Data entries
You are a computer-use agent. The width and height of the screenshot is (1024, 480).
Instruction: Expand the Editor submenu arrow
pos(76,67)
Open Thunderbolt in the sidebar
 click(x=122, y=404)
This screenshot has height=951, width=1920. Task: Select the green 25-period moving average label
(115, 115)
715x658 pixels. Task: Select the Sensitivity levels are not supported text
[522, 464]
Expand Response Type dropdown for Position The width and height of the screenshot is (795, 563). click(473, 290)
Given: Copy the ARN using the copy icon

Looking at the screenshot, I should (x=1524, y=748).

WORK TO BE COMPLETED:
Transcribe the entries word for word, starting from the first line and ending with the line containing "click(x=122, y=404)", including that line.

ANSWER TO THE EXERCISE:
You are a computer-use agent. The width and height of the screenshot is (1024, 480).
Instruction: Expand the Editor submenu arrow
pos(76,67)
Open Thunderbolt in the sidebar
 click(x=122, y=404)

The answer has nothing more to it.